▸ **What you will do**: Find the line below with "Image resolution: width=1024". Print it and every line after it exactly, through the last line, leaving out the pictures.

▸ **Extracted material**:
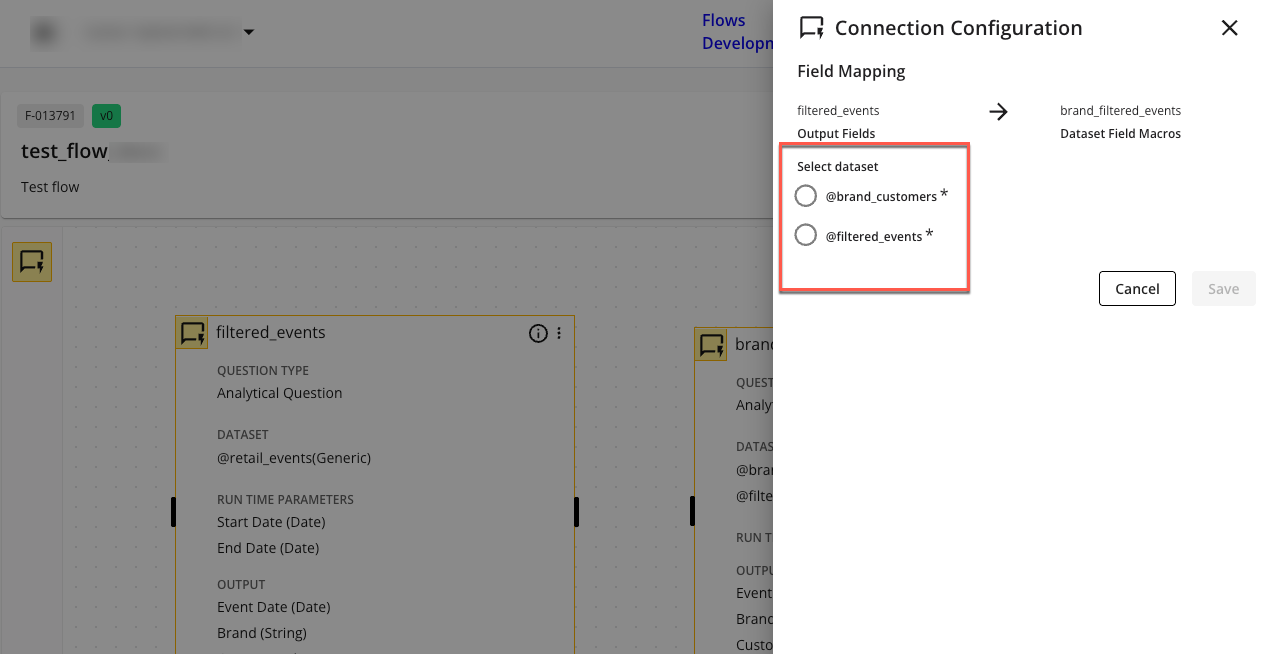Open info icon on filtered_events node
The width and height of the screenshot is (1266, 654).
538,333
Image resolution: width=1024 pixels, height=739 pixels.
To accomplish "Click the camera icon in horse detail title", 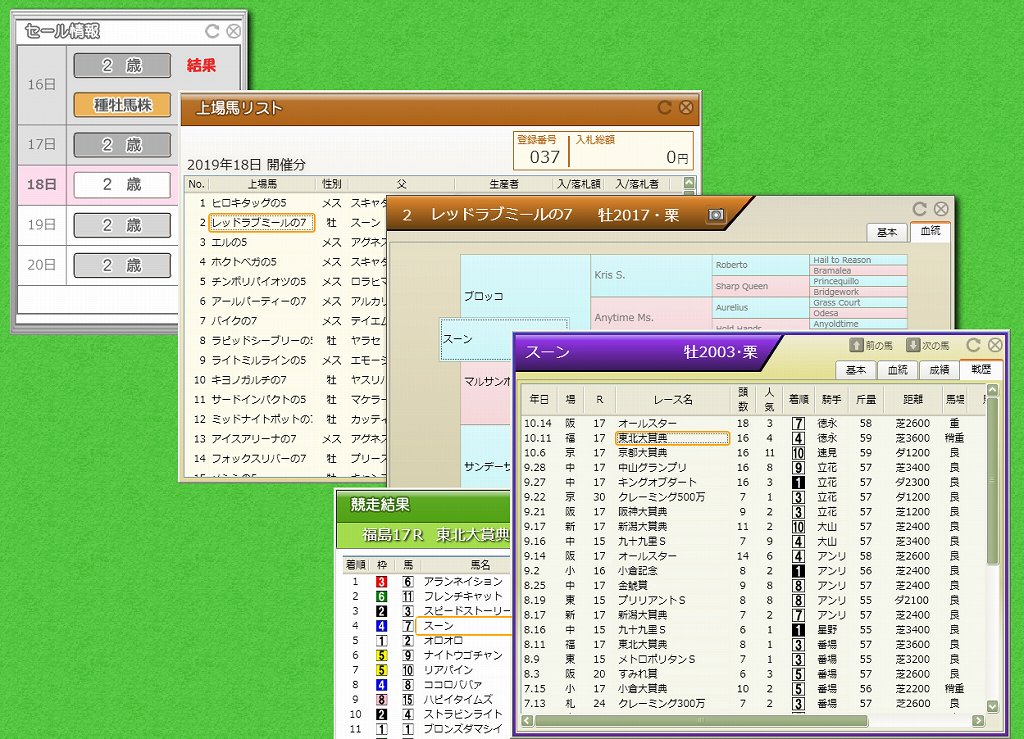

▸ **Task answer**:
Image resolution: width=1024 pixels, height=739 pixels.
To accomplish "Click the camera icon in horse detail title", 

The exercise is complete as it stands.